Daenyra s’extirpa des draps, ne supportant plus leur funeste étreinte, et s’enroula dans une robe de chambre pour réchauffer ce corps affligé de sueurs glacées. Ses doigts s’engouffrèrent dans l’imposante coupe d’eau où fleurs et essences flottaient à la surface et s’aspergea le visage, déterminée à chasser ces pensées mortifères. Ses membres étaient transis de toute cette souffrance qu’elle endurait mais qui n’était pas vraiment la sienne ; comme si son être entier était l’écueil maudit de toutes les souffrances des victimes. Incapable d’en supporter davantage, la Dame-Dragon quitta ses appartements à la recherche d’un air que ses poumons ne détenaient plus. Les pas étaient mal assurés et il semblait que ses cauchemars l’agrippaient encore dans leurs tourmenteuses griffes. L’écran noir de ses paupières closes lui offrait le spectacle insoutenable des plaies de Valyria la Grande.
Ses sens l’abandonnaient éhontément sur les bords du chemin escarpé de cette nuit peuplé de monstres et de monstruosités. Toutefois, dans la brume de ses visions, un éclat s’infiltrait. Timide et infime au départ, jusqu’à se nourrir en puissance, comme la flamme devient feu, puis brasier ardent. Et alors, elle sentit se poser sur elle toutes les fragrances d’une présence familière.

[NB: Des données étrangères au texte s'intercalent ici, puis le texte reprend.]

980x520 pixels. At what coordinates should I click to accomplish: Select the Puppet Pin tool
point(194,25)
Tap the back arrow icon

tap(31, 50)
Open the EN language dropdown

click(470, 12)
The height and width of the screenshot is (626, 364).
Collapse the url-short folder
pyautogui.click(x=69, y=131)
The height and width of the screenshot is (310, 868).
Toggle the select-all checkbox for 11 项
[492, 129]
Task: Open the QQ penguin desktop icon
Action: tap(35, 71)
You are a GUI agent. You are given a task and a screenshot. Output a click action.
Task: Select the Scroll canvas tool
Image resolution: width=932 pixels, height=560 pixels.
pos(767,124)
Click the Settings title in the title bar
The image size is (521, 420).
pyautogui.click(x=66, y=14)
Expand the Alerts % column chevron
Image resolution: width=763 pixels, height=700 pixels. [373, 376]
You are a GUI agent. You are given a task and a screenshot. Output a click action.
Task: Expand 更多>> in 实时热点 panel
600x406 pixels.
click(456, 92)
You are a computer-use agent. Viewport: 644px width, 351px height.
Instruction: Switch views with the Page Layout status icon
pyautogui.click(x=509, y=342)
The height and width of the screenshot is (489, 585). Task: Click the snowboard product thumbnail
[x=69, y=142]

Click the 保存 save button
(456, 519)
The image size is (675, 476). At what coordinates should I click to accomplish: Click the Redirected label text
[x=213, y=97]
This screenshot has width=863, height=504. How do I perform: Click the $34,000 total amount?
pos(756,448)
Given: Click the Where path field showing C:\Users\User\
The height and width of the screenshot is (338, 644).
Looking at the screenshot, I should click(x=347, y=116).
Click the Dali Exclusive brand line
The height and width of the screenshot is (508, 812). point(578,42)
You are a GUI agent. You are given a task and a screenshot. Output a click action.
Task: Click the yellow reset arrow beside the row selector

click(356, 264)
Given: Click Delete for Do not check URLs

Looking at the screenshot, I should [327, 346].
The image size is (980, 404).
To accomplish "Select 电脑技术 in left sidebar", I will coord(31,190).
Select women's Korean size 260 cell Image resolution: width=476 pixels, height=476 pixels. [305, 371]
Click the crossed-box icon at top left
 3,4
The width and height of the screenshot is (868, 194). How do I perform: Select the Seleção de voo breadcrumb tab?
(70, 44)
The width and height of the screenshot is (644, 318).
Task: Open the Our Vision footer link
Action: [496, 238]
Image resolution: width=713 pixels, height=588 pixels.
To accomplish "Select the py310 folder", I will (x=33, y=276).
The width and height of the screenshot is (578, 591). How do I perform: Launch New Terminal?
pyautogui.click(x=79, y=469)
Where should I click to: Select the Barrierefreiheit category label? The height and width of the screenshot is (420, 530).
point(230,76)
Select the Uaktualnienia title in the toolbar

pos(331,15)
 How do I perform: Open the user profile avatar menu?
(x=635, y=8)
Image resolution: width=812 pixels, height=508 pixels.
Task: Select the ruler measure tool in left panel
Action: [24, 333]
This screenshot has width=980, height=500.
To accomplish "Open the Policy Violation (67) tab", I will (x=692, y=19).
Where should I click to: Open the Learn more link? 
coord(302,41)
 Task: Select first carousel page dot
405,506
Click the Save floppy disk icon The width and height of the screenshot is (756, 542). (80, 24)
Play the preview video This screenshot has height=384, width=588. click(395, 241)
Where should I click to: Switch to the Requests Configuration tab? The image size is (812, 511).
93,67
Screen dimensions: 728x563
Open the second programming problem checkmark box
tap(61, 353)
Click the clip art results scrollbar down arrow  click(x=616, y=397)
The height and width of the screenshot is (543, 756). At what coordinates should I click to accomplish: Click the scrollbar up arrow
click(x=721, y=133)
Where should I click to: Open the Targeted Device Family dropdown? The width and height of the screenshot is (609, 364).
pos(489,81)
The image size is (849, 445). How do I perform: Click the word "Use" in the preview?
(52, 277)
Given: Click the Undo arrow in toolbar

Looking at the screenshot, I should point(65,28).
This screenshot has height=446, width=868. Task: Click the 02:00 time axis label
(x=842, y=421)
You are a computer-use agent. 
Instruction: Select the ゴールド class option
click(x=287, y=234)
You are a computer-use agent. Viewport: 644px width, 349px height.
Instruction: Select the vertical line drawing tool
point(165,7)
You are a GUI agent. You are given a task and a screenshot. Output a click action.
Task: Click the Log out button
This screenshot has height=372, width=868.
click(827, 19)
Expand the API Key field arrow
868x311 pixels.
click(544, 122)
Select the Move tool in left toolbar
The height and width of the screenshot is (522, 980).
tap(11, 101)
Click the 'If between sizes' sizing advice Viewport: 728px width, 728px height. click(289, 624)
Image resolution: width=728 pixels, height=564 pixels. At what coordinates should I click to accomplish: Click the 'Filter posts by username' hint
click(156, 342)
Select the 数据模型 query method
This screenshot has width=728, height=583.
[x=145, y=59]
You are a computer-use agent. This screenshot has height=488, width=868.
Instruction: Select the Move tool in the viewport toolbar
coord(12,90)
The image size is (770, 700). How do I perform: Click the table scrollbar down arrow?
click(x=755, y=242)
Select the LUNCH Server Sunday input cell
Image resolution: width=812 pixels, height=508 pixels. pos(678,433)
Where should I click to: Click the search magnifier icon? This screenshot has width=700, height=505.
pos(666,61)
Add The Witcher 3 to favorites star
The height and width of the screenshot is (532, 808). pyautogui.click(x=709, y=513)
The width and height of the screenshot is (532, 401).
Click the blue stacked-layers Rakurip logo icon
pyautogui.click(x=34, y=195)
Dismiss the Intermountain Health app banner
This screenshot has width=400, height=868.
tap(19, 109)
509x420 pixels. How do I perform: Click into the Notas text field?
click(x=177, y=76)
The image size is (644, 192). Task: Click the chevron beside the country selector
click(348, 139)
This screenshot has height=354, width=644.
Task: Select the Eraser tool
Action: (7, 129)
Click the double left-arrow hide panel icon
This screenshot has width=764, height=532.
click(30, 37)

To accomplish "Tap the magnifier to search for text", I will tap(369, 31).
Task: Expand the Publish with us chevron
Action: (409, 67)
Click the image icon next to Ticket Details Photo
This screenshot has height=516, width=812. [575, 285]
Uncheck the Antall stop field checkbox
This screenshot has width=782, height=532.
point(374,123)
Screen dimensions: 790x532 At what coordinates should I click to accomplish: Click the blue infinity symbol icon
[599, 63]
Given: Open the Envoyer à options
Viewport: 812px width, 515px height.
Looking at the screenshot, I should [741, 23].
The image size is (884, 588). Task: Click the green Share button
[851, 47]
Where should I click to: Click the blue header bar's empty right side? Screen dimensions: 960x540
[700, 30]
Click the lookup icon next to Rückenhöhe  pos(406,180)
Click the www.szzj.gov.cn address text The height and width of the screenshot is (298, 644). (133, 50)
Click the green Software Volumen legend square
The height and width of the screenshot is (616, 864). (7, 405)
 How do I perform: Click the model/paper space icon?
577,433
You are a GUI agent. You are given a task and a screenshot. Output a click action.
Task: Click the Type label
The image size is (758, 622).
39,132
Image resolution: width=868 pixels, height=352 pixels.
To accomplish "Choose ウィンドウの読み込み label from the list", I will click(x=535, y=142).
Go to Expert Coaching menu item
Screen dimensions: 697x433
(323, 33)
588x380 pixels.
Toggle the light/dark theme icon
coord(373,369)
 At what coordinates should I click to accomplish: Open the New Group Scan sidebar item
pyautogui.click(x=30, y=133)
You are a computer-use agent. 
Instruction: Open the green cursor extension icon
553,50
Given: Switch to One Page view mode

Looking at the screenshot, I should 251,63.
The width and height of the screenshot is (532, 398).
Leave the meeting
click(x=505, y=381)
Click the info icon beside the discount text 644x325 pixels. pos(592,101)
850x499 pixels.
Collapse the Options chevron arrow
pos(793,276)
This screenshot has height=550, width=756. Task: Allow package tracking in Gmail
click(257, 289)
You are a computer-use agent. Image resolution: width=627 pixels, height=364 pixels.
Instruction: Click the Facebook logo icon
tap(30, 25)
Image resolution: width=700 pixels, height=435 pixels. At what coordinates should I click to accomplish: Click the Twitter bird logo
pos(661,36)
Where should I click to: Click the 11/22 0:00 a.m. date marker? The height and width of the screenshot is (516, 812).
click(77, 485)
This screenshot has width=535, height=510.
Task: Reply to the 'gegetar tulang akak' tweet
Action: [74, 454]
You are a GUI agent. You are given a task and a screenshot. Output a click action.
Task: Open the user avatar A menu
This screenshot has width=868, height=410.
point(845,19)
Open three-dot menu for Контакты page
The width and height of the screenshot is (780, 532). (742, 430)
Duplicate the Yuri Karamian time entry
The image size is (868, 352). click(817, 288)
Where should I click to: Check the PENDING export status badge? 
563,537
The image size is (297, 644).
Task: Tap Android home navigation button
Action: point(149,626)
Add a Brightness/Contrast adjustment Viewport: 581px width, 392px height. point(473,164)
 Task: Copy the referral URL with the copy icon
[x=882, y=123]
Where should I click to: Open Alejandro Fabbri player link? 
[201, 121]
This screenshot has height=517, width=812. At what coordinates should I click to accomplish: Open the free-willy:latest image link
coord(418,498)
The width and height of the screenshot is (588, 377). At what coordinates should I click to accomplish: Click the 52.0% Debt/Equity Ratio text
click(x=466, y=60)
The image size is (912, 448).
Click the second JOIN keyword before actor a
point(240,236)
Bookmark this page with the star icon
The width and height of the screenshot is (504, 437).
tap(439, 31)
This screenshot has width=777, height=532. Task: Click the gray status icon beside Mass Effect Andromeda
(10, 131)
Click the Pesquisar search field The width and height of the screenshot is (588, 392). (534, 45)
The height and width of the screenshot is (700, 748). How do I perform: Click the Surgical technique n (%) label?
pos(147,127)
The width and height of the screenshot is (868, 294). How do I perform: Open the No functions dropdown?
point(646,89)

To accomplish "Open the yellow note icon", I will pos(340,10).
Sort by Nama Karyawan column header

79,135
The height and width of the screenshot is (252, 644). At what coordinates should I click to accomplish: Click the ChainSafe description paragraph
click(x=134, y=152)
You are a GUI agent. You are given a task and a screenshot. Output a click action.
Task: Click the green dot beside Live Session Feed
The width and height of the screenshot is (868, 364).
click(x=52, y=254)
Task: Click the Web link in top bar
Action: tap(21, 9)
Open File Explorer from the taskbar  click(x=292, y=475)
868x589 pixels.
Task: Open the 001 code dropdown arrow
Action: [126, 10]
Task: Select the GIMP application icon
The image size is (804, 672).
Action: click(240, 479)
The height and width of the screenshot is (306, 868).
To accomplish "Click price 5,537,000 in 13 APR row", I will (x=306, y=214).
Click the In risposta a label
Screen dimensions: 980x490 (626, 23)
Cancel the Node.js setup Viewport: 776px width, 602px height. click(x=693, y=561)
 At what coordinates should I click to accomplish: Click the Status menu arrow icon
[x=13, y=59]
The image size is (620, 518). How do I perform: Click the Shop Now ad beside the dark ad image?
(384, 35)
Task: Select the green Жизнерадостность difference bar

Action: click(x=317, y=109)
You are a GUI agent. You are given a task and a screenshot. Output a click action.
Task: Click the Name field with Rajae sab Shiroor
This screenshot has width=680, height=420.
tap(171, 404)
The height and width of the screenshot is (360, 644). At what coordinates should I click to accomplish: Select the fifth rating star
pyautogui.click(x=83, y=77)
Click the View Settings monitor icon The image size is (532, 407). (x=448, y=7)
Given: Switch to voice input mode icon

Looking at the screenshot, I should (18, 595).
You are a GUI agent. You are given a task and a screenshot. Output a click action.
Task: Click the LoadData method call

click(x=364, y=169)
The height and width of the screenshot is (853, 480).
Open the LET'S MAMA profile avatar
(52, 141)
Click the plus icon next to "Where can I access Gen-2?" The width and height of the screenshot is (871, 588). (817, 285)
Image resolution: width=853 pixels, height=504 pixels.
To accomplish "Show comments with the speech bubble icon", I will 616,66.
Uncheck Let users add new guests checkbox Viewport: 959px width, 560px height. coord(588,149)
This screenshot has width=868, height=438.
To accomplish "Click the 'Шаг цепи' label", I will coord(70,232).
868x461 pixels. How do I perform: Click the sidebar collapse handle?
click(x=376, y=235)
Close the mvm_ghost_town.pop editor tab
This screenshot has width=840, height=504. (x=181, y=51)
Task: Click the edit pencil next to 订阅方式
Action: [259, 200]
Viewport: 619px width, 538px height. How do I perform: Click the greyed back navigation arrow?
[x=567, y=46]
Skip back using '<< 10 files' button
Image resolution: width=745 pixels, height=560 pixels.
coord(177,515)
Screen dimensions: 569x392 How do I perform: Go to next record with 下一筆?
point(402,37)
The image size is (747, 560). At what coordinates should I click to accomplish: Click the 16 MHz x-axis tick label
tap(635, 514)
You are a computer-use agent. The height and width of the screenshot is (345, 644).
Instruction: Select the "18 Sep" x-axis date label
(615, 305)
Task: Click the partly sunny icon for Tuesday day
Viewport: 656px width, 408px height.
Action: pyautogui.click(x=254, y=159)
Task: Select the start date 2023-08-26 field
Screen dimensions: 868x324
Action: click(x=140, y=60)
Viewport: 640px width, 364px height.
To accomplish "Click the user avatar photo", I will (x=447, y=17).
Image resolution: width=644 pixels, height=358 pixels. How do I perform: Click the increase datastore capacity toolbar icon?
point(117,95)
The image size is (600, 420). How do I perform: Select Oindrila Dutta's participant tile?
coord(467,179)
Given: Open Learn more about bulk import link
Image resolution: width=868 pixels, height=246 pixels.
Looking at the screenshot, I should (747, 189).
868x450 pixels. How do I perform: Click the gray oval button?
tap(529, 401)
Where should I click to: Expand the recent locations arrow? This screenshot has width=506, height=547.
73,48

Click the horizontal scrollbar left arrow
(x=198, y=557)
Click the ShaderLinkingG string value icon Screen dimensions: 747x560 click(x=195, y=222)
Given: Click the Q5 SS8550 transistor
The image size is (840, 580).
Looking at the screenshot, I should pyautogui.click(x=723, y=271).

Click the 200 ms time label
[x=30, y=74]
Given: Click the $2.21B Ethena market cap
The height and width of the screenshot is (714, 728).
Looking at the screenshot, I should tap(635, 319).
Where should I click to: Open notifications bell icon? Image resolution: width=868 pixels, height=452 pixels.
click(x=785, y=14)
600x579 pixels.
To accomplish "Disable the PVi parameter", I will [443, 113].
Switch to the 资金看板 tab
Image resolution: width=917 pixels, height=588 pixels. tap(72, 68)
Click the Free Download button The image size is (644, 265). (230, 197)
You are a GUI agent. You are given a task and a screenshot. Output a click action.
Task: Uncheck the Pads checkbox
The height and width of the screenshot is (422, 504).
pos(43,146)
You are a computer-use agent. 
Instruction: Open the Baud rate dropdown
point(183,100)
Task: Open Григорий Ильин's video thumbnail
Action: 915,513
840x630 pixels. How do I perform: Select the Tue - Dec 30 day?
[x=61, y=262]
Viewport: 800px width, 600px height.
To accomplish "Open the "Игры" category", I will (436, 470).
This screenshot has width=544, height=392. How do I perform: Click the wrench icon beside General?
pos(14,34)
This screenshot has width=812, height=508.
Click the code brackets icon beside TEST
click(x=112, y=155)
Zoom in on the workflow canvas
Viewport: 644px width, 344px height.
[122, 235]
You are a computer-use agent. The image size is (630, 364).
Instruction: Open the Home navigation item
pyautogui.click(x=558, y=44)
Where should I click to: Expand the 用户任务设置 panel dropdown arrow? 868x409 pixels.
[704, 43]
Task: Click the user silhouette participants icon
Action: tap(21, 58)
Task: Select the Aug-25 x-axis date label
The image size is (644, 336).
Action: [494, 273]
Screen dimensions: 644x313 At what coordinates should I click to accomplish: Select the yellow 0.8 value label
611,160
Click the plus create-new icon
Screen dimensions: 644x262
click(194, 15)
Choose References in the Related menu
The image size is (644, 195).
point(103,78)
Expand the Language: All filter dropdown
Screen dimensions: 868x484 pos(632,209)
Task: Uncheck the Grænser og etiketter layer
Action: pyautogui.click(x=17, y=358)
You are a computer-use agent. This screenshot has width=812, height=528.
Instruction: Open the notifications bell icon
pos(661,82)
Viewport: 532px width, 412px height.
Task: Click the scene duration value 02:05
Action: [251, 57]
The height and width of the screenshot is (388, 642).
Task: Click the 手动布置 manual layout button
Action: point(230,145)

Les aspérités se matérialisèrent peu à peu pour que, dans la pénombre de la demeure, Daenyra puisse discerner la lumière si réconfortante qu’elle approchait, guidée dans les ténèbres par un phare merveilleux. « Maekar… » bredouilla-t-elle d’une voix abîmée par la sècheresse de sa gorge. Les réflexes de ces dernières semaines prirent le dessus sur la tourmente qu’elle traversait. « Ce n’est guère prudent de rester ainsi debout au beau milieu de la nuit. Tu dois te reposer. » La catastrophe qui avait ébranlé la digne cité n’avait pas manqué d’affecter à la fois son frère et sa sœur dans leur chair. Daenyra revivait encore ces angoisses terribles de ne savoir si les siens ont échappé aux serres avides de la mort. « Quelque chose te trouble ? » L’interrogation se voulait cependant purement rhétorique. La Tergaryon ne se questionnait sur les tempêtes qui soulevaient l’esprit de son sang, car elle décelait avant même qu’ils en soient les victimes. Elle savait.